Calculating Pain Suffering Damages Chicago Car Accident

One large part of the damages that you or a family member will receive after a Chicago, IL personal injury case or  auto accident is for pain and suffering. Based on what you experienced both at the time of the accident and afterwards, you may be eligible for financial compensation.

First, you will either need to reach a settlement with the insurance company or file a personal injury lawsuit against the at-fault driver.

Attorneys Committed to Maximizing Compensation Available Under Illinois Law

When you have been injured in Illinois, the attorneys at Rosenfeld Injury Lawyers are there for you to counsel and fight for you. As soon as you contact us and start the attorney-client relationship, we can help you with things such as dealing with the insurance company and negotiating a settlement agreement.

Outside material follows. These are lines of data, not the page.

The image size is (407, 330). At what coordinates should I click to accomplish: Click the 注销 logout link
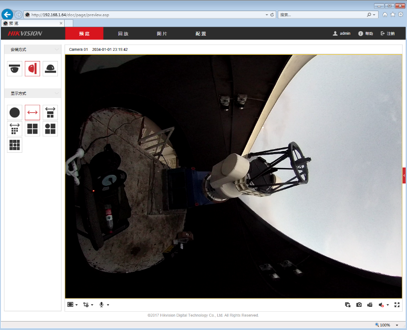click(x=387, y=33)
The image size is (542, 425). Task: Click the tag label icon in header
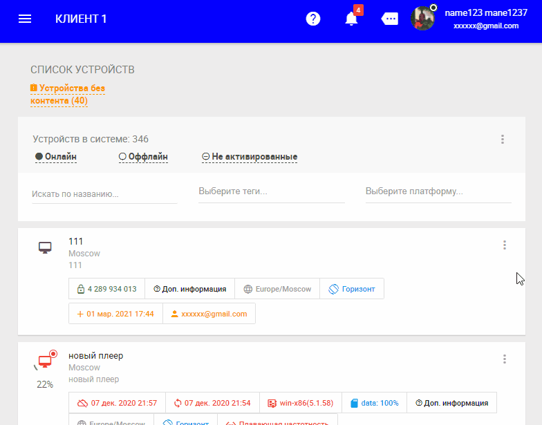390,19
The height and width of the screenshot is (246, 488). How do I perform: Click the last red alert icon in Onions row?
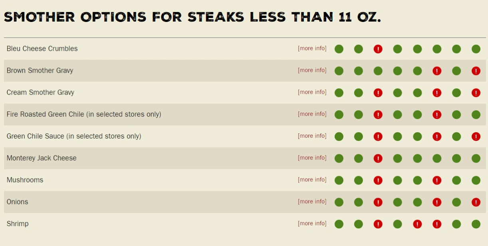[476, 202]
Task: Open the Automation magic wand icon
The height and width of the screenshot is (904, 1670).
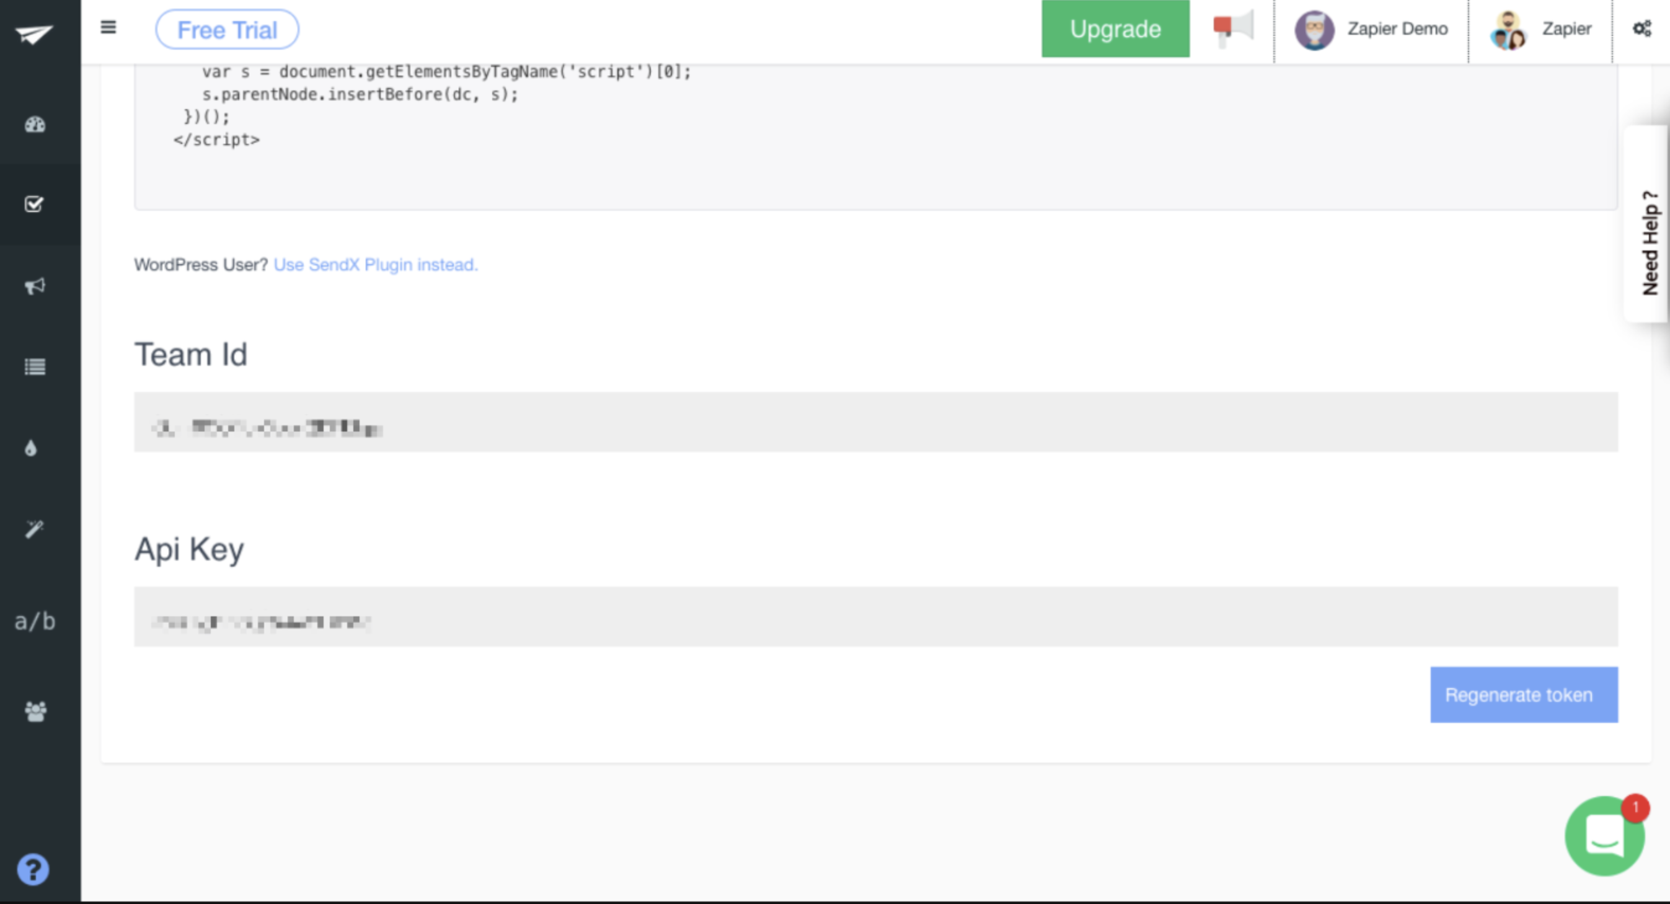Action: coord(34,529)
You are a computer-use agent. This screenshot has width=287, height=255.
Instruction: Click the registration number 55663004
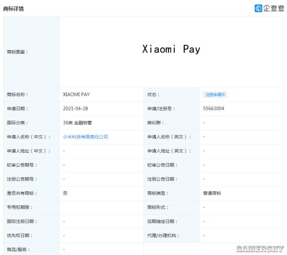coord(213,108)
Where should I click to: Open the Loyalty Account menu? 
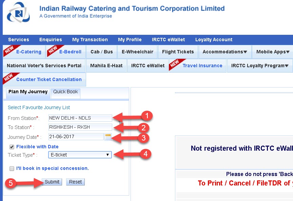pyautogui.click(x=214, y=40)
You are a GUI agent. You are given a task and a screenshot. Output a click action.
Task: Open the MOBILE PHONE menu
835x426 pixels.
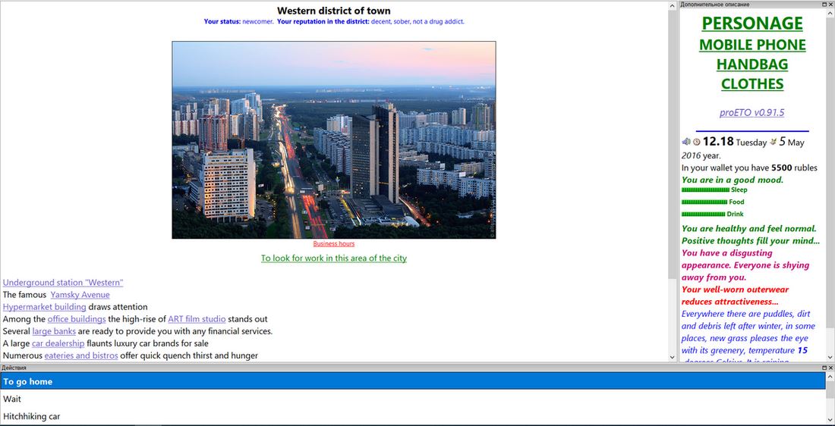[x=752, y=45]
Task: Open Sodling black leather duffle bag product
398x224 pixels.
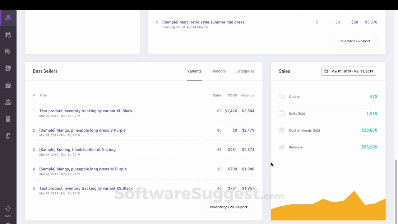Action: click(x=77, y=150)
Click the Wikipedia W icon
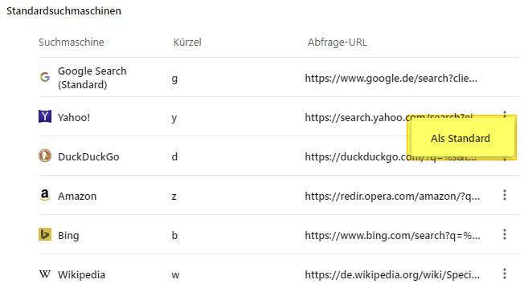The image size is (524, 292). click(x=45, y=274)
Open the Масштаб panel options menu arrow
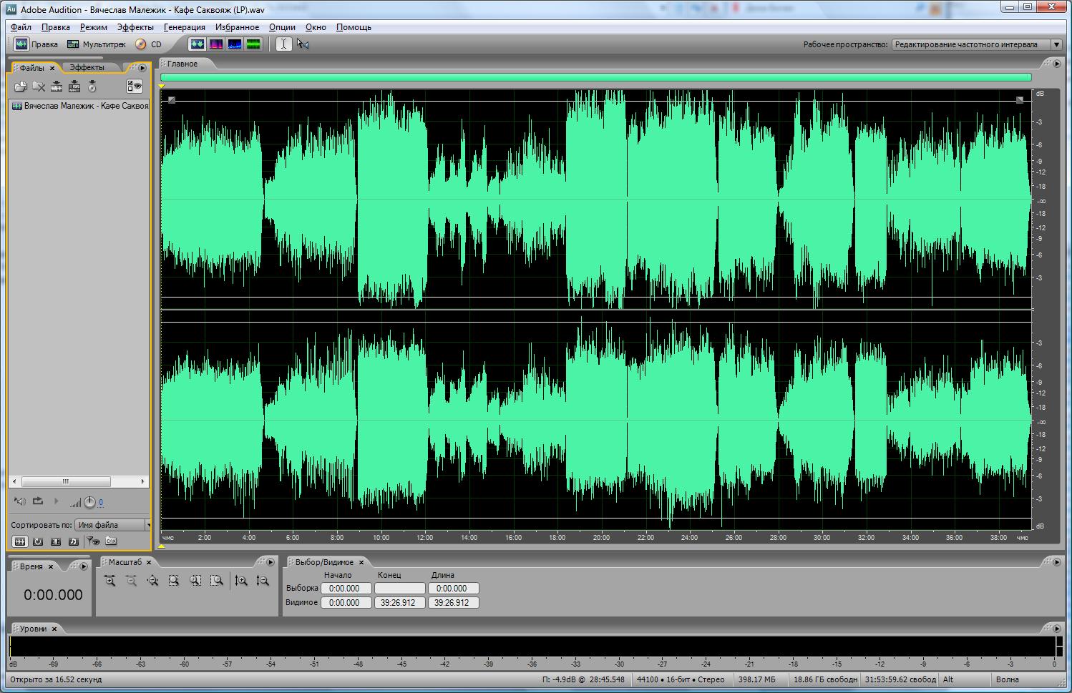Viewport: 1072px width, 693px height. click(271, 563)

One of the important things about pain and suffering awards is knowing their dollar value, and this is where we help you as personal injury lawyers.

Physical Pain is Very Subjective & Can be Difficult to Convey to Juries & Insurance Companies

Pain and suffering is one of the most subjective parts of any personal injury case. Unlike economic damages such as medical bills and lost wages, juries make a subjective judgment as to how much they believe that you have suffered.

Oftentimes, five different juries can reach five different results in the same case when it comes to the dollar amount of your pain and suffering. Plaintiffs go into every case wondering how much the jury will award them if their case against the fault party goes to trial.

Similarly, when you have a personal injury claim, you will often end up disputing with the insurance how much they need to pay you for your pain and suffering. Obviously, the insurance company will try to low-ball you on their settlement offer since it is in their financial interest.

They are counting on the fact that you will not know the value of your own claim. Thus, they would be a subjective finger on the scale to depress how much they would pay you.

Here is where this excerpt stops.